昨今の日本における深刻な社会問題の一つともなっている「空き家問題」
この問題を解決すべく「空家等対策の推進に関する特別措置法」が施行されましたが、空き家の増加は止まらず現行法での「特定空き家」の対策にも限界がありました。
そこで2023年6月に現行法の一部を改正する法律を公布し、同年12月に施行されました。
改正法の要、3本の柱
はじめにお伝えしましたが、「空家等対策の推進に関する特別措置法」の一部改正が2023年12月に施行され、それにより「家等活用促進区域」が創設されました。

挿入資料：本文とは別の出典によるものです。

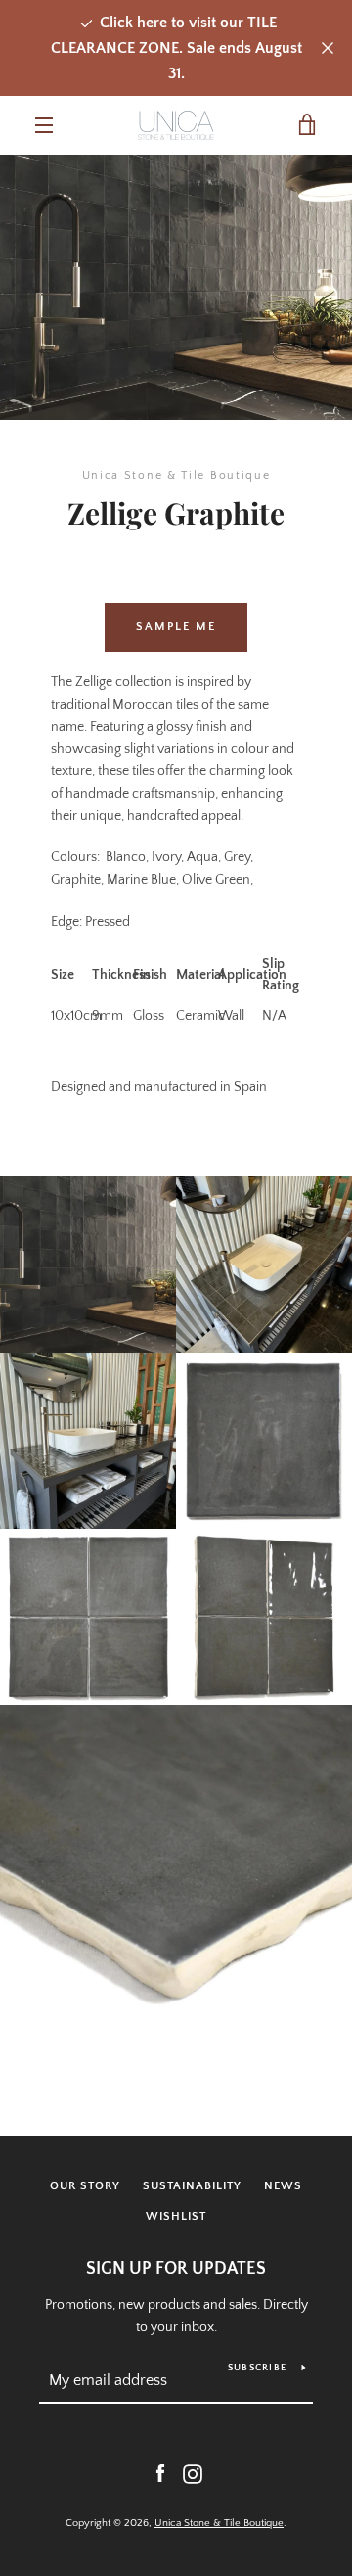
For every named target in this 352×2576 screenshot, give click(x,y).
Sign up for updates (176, 2268)
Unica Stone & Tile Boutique (219, 2523)
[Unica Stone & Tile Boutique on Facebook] (160, 2473)
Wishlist (176, 2216)
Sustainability (192, 2186)
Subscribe (257, 2368)
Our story (85, 2186)
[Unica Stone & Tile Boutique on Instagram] (192, 2473)
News (283, 2186)
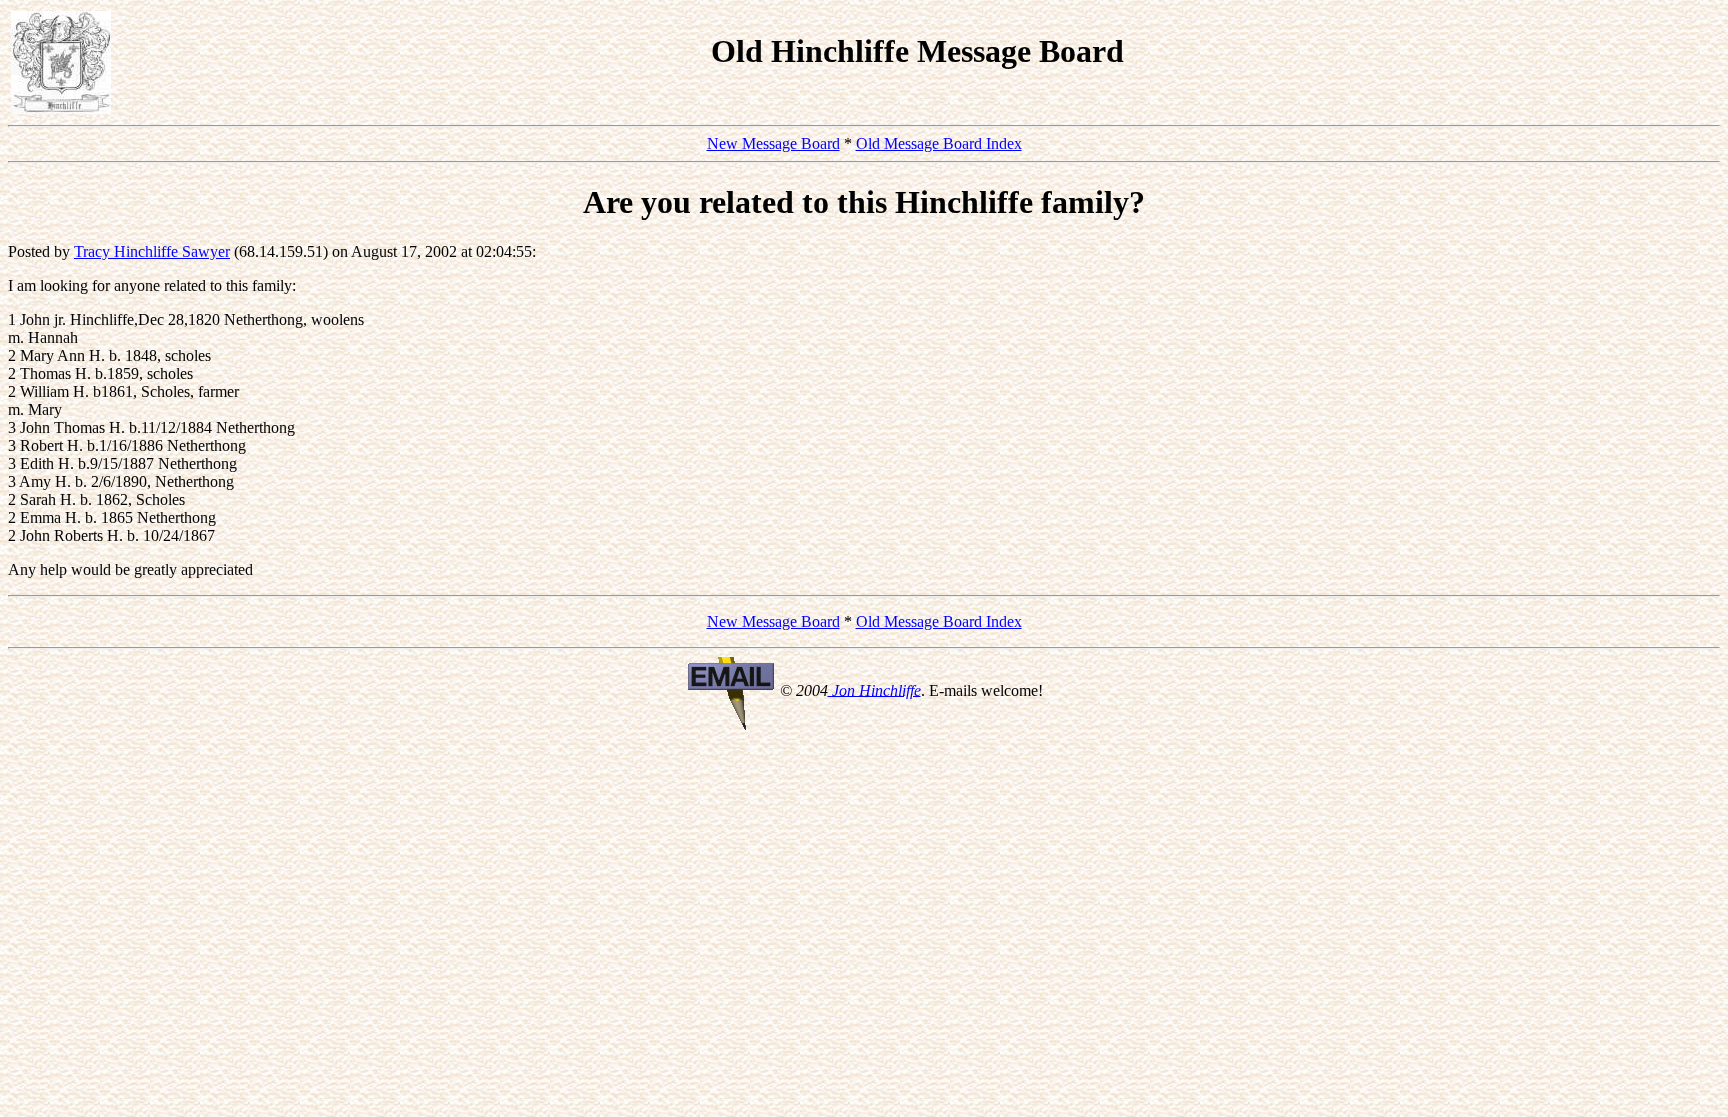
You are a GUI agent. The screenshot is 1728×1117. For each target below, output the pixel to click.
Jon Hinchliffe (874, 689)
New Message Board (773, 143)
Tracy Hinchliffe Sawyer (152, 251)
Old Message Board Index (939, 143)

これは悪影響を及ぼす特定空家等の除去等の更なる促進に加え、特定空家等に指定される前の段階を「管理不全空き家」とし、空き家の有効活用や適正な管理を確保し、空家等対策を強化するものとしています。
改正法は「活用拡大」「管理の確保」「特定空家等の除去等」が要となる3本の柱とされています。
それでは「活用拡大」「管理の確保」「特定空家等の除去等」の3本の柱を以下でそれぞれお伝えしていきます。
1本目の柱「活用拡大」
空き家の発生は、倒壊や犯罪等の危険性が高まるだけでなく、地域の活力の低下、まちづくりに悪影響を与える可能性が高まります。また、建築基準法の規制によって築年数の古い建物の建替えや改築などを行いたくても、これが障壁となり進められないことがありました。
活用拡大は、空き家を有効活用することを目指す柱とされており、具体的には以下のような施策や取り組みが含まれます。
●活用促進区域の指定と規制の緩和
市区町村が重点的に空家等の活用を図る特定の地域を「促進区域」と指定し、優遇措置や支援制度を適用することで、そこでの空き家の再利用を促進します。それと同時に障壁となっている建築基準法や土地利用計画の規制を緩和し、建物の用途変更や建替えを容易にすることで空き家の活用を促進します。
●助成金や補助金の提供
空き家を再利用するための費用や改修費用を支援する制度が設けられました。これにより空き家の所有者の負担を軽減し、再利用を促進します。
●地域コミュニティの支援と新たな活用モデルの開発
空き家の情報を広く公開し、活用に関する情報を提供します。また、所有者や地域住民に対して活用の重要性や方法について啓発活動を行うほか、空き家を利用した地域コミュニティ活動やイベントの支援を行います。
その地域に合った特性や需要の活用方法を模索し、空き家を活用した新たなビジネスモデルやコンセプトの開発が支援されます。
これらの施策により、所有者や地域住民が空き家の再利用に積極的に取り組みやすくなり、地域全体の賑わいや交流・活性化が図られます。
これまで、建築基準法などの規制がネックとなっていましたが、「敷地特例適用要件」に当てはまる空家であれば、建て替えや修繕などが進めることが容易になりました。
現在、空き家を所有している方や、所有者になる可能性がある方はその空き家が「敷地特例適用要件」に適合しているか、調べてみるのも良いでしょう。